Reproduce the listing below, switching "circled number" to "numbered" everywhere it occurs and leaving everything else unchanged.

DATA IN THIS EXERCISE »
-- start --
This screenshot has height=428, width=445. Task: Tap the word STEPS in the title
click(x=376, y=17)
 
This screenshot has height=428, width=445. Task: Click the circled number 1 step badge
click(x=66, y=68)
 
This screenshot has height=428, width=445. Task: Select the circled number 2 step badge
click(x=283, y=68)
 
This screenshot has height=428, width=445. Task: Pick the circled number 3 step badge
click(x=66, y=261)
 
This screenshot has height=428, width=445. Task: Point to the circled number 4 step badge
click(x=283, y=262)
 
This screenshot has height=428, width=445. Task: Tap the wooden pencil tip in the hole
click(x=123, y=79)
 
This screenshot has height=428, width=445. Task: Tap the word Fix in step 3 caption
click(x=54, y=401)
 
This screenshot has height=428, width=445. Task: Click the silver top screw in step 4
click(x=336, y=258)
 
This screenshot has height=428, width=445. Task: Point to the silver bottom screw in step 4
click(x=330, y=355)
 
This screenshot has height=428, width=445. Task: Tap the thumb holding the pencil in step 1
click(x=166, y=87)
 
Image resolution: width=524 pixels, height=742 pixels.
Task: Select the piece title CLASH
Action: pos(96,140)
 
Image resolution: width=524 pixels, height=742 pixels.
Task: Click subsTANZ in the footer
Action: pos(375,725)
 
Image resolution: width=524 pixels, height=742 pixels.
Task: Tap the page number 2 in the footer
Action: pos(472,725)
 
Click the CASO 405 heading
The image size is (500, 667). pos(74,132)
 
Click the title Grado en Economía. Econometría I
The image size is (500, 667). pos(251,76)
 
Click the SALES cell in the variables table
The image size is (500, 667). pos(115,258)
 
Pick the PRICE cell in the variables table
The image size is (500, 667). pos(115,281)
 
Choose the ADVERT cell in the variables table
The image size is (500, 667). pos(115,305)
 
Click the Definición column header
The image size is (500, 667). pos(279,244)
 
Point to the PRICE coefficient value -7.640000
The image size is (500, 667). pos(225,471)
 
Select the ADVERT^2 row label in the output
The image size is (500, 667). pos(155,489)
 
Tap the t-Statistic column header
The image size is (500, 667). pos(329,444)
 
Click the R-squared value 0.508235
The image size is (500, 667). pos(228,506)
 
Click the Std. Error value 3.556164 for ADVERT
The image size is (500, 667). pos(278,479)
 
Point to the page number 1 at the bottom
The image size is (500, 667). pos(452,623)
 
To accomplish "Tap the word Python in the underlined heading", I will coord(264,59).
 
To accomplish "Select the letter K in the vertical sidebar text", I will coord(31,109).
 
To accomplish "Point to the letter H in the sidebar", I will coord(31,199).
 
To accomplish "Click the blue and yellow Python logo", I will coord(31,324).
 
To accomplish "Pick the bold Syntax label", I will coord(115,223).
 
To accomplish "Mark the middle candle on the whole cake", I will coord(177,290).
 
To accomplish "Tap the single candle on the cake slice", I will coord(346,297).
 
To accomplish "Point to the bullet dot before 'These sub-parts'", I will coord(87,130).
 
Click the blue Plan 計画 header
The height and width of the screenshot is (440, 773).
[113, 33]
-- end --
SOLUTION TO THE EXERCISE »
This screenshot has height=428, width=445. Task: Tap the word STEPS in the title
click(x=376, y=17)
 
This screenshot has height=428, width=445. Task: Click the numbered 1 step badge
click(x=66, y=68)
 
This screenshot has height=428, width=445. Task: Select the numbered 2 step badge
click(x=283, y=68)
 
This screenshot has height=428, width=445. Task: Pick the numbered 3 step badge
click(x=66, y=261)
 
This screenshot has height=428, width=445. Task: Point to the numbered 4 step badge
click(x=283, y=262)
 
This screenshot has height=428, width=445. Task: Tap the wooden pencil tip in the hole
click(x=123, y=79)
 
This screenshot has height=428, width=445. Task: Tap the word Fix in step 3 caption
click(x=54, y=401)
 
This screenshot has height=428, width=445. Task: Click the silver top screw in step 4
click(x=336, y=258)
 
This screenshot has height=428, width=445. Task: Point to the silver bottom screw in step 4
click(x=330, y=355)
 
This screenshot has height=428, width=445. Task: Tap the thumb holding the pencil in step 1
click(x=166, y=87)
 
Image resolution: width=524 pixels, height=742 pixels.
Task: Select the piece title CLASH
Action: pos(96,140)
 
Image resolution: width=524 pixels, height=742 pixels.
Task: Click subsTANZ in the footer
Action: pos(375,725)
 
Image resolution: width=524 pixels, height=742 pixels.
Task: Tap the page number 2 in the footer
Action: pos(472,725)
 
Click the CASO 405 heading
The image size is (500, 667). pos(74,132)
 
Click the title Grado en Economía. Econometría I
The image size is (500, 667). pos(251,76)
 
Click the SALES cell in the variables table
The image size is (500, 667). pos(115,258)
 
Pick the PRICE cell in the variables table
The image size is (500, 667). pos(115,281)
 
Choose the ADVERT cell in the variables table
The image size is (500, 667). pos(115,305)
 
Click the Definición column header
The image size is (500, 667). pos(279,244)
 
Point to the PRICE coefficient value -7.640000
The image size is (500, 667). pos(225,471)
 
Select the ADVERT^2 row label in the output
The image size is (500, 667). pos(155,489)
 
Tap the t-Statistic column header
The image size is (500, 667). pos(329,444)
 
Click the R-squared value 0.508235
The image size is (500, 667). pos(228,506)
 
Click the Std. Error value 3.556164 for ADVERT
The image size is (500, 667). pos(278,479)
 
Point to the page number 1 at the bottom
The image size is (500, 667). pos(452,623)
 
To accomplish "Tap the word Python in the underlined heading", I will coord(264,59).
 
To accomplish "Select the letter K in the vertical sidebar text", I will coord(31,109).
 
To accomplish "Point to the letter H in the sidebar", I will coord(31,199).
 
To accomplish "Click the blue and yellow Python logo", I will coord(31,324).
 
To accomplish "Pick the bold Syntax label", I will coord(115,223).
 
To accomplish "Mark the middle candle on the whole cake", I will coord(177,290).
 
To accomplish "Tap the single candle on the cake slice", I will coord(346,297).
 
To accomplish "Point to the bullet dot before 'These sub-parts'", I will coord(87,130).
 
Click the blue Plan 計画 header
The height and width of the screenshot is (440, 773).
[113, 33]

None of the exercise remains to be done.